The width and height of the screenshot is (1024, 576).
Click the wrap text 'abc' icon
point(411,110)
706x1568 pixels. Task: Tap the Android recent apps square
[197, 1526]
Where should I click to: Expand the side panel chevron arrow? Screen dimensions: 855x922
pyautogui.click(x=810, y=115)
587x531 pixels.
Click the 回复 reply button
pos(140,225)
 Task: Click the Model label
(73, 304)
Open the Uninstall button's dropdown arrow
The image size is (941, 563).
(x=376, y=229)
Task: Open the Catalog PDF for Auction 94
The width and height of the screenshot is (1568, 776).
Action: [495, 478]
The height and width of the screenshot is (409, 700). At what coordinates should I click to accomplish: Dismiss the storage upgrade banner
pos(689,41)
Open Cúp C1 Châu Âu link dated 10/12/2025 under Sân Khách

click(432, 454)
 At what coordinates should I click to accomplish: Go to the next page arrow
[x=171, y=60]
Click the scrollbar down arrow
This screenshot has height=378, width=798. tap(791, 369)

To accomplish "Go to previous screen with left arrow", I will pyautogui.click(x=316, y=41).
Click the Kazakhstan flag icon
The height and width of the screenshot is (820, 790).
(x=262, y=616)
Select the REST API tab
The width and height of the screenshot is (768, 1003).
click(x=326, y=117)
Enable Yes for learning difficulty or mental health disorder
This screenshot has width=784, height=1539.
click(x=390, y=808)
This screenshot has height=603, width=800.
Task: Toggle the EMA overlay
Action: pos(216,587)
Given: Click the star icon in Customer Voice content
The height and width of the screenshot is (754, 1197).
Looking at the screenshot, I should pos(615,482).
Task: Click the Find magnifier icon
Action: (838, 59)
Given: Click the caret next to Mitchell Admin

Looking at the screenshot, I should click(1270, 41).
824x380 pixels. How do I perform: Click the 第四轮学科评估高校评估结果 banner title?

■ Task instructions: Word for word, restate the entries that appear above.

■ Answer to this exercise:
The width and height of the screenshot is (1024, 576).
Click the wrap text 'abc' icon
point(411,110)
706x1568 pixels. Task: Tap the Android recent apps square
[197, 1526]
Where should I click to: Expand the side panel chevron arrow? Screen dimensions: 855x922
pyautogui.click(x=810, y=115)
587x531 pixels.
Click the 回复 reply button
pos(140,225)
 Task: Click the Model label
(73, 304)
Open the Uninstall button's dropdown arrow
The image size is (941, 563).
(x=376, y=229)
Task: Open the Catalog PDF for Auction 94
The width and height of the screenshot is (1568, 776).
Action: [495, 478]
The height and width of the screenshot is (409, 700). At what coordinates should I click to accomplish: Dismiss the storage upgrade banner
pos(689,41)
Open Cúp C1 Châu Âu link dated 10/12/2025 under Sân Khách

click(432, 454)
 At what coordinates should I click to accomplish: Go to the next page arrow
[x=171, y=60]
Click the scrollbar down arrow
This screenshot has height=378, width=798. tap(791, 369)

To accomplish "Go to previous screen with left arrow", I will pyautogui.click(x=316, y=41).
Click the Kazakhstan flag icon
The height and width of the screenshot is (820, 790).
(x=262, y=616)
Select the REST API tab
The width and height of the screenshot is (768, 1003).
click(x=326, y=117)
Enable Yes for learning difficulty or mental health disorder
This screenshot has width=784, height=1539.
click(x=390, y=808)
This screenshot has height=603, width=800.
Task: Toggle the EMA overlay
Action: pos(216,587)
Given: Click the star icon in Customer Voice content
The height and width of the screenshot is (754, 1197).
Looking at the screenshot, I should pos(615,482).
Task: Click the Find magnifier icon
Action: (838, 59)
Given: Click the caret next to Mitchell Admin

Looking at the screenshot, I should click(1270, 41).
824x380 pixels. How do I perform: Click the 第四轮学科评估高校评估结果 banner title?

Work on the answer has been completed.